#### [Supplied data]

+++

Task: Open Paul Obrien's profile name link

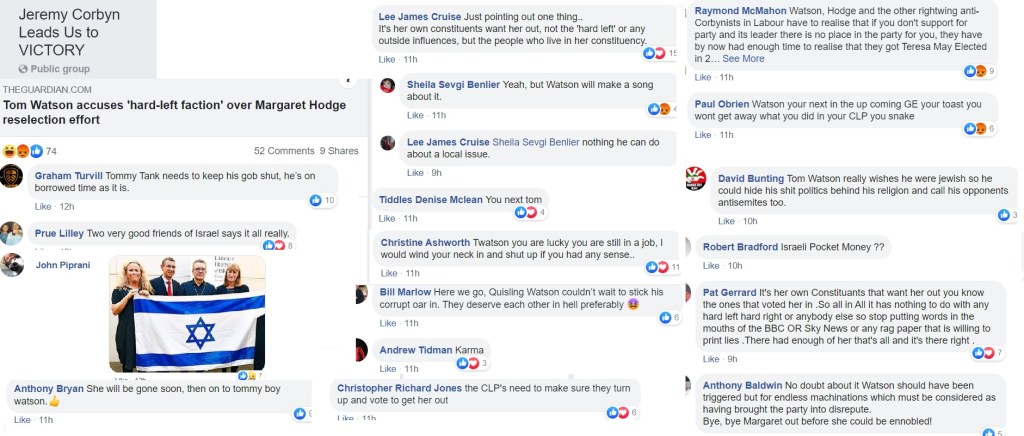Action: pos(721,104)
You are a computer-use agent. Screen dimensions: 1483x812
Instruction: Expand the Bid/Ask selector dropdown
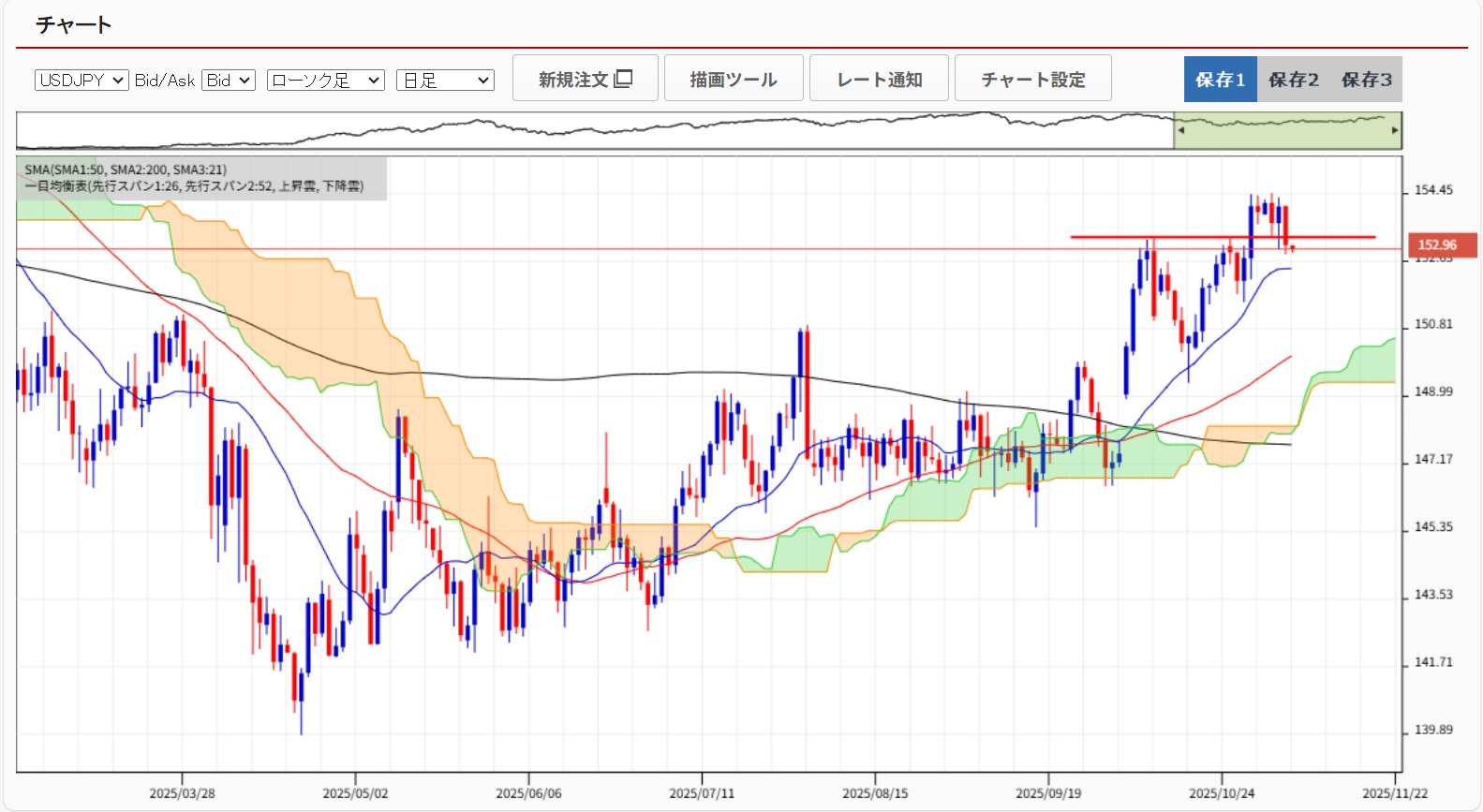[229, 81]
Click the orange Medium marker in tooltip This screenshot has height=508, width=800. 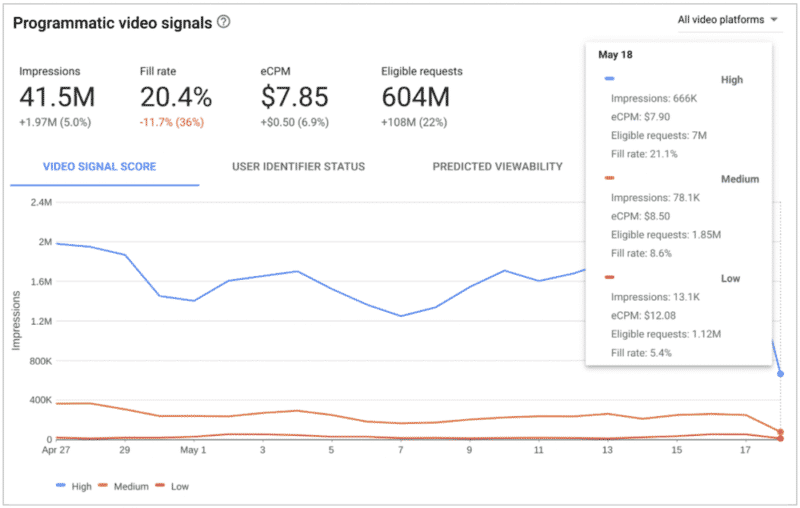610,178
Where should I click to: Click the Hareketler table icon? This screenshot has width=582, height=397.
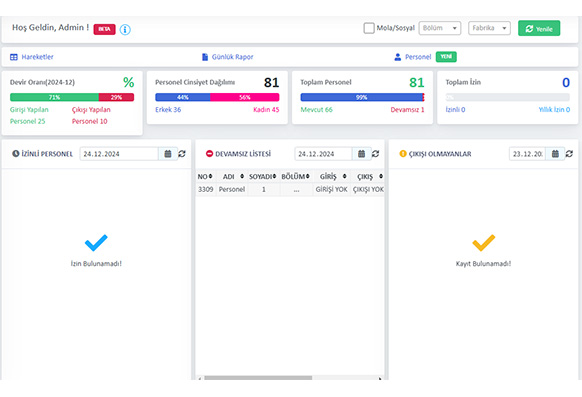14,57
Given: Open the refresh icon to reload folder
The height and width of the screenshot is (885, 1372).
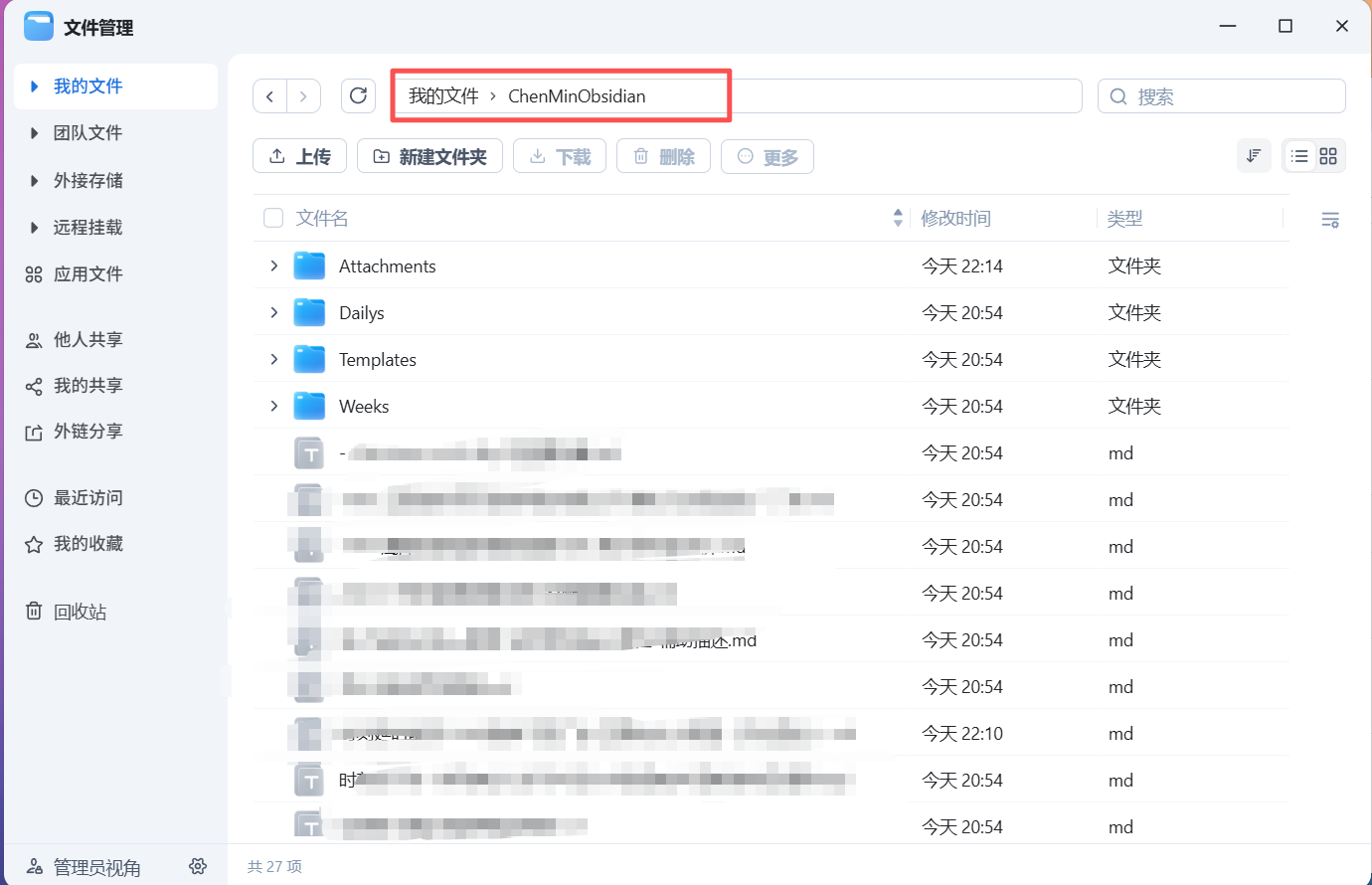Looking at the screenshot, I should pos(358,95).
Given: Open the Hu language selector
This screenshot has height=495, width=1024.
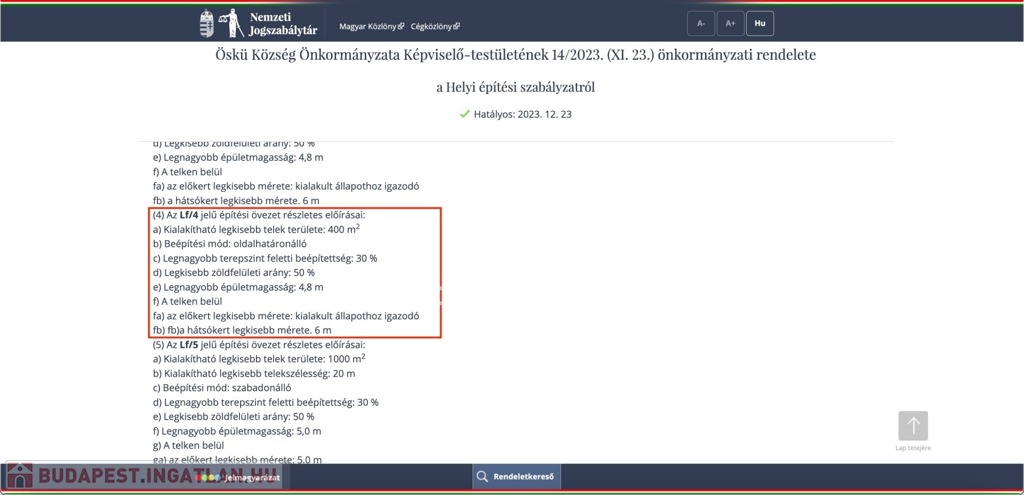Looking at the screenshot, I should pos(760,23).
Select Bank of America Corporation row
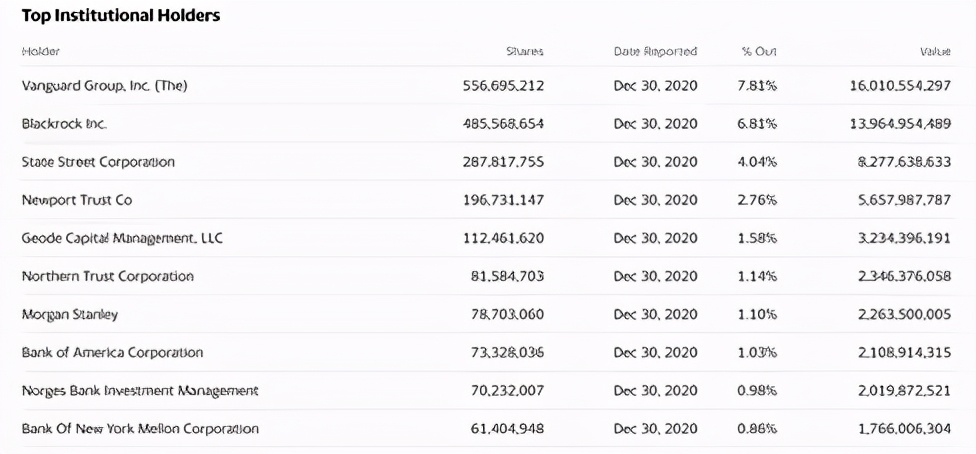This screenshot has height=454, width=976. [112, 352]
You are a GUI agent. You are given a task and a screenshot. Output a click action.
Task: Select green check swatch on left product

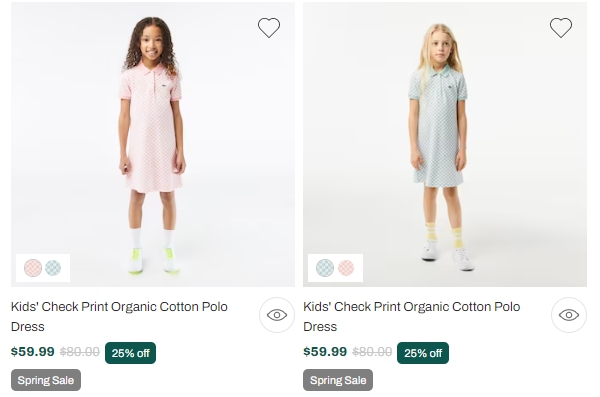pyautogui.click(x=53, y=268)
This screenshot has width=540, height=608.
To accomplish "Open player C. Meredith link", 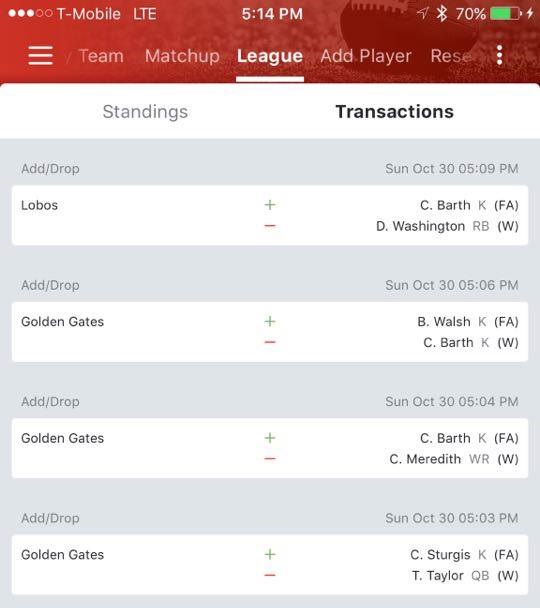I will pos(425,459).
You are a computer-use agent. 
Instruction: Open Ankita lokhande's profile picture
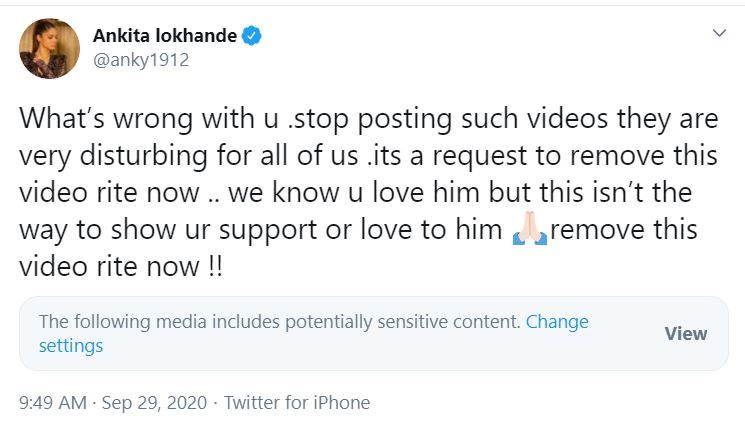[49, 48]
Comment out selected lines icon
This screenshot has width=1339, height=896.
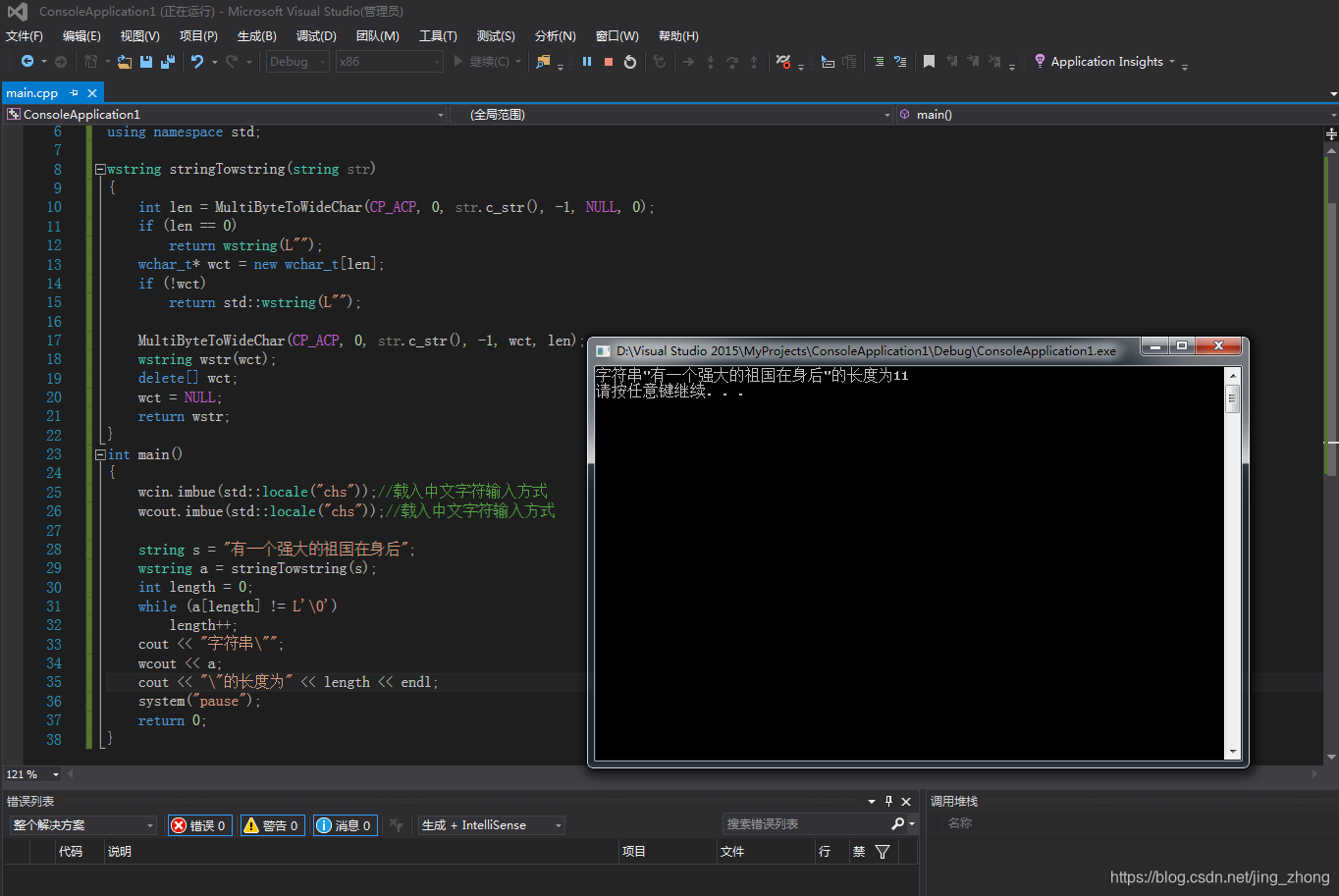[880, 61]
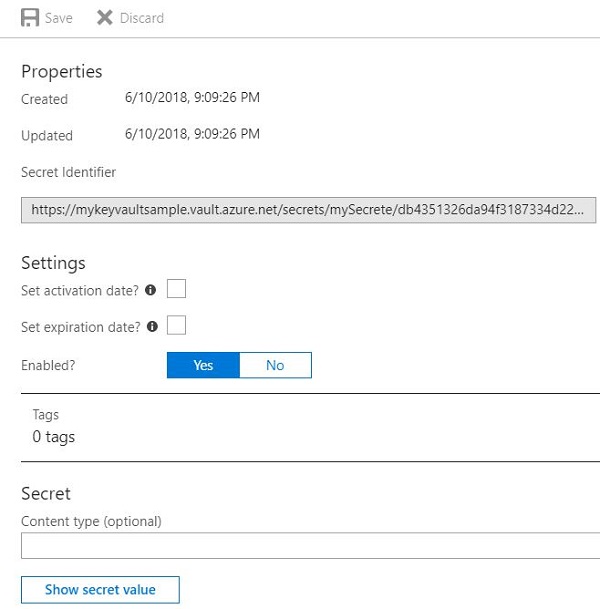
Task: Click the Updated date value
Action: tap(193, 134)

+++

#### [Given problem]
Gather every line of the material above that contains the string "selector". Case counts, so match capital and lowercase letters as given.

#### [Solution below]
Instruction: Expand the Bid/Ask selector dropdown
Given: Open the Hu language selector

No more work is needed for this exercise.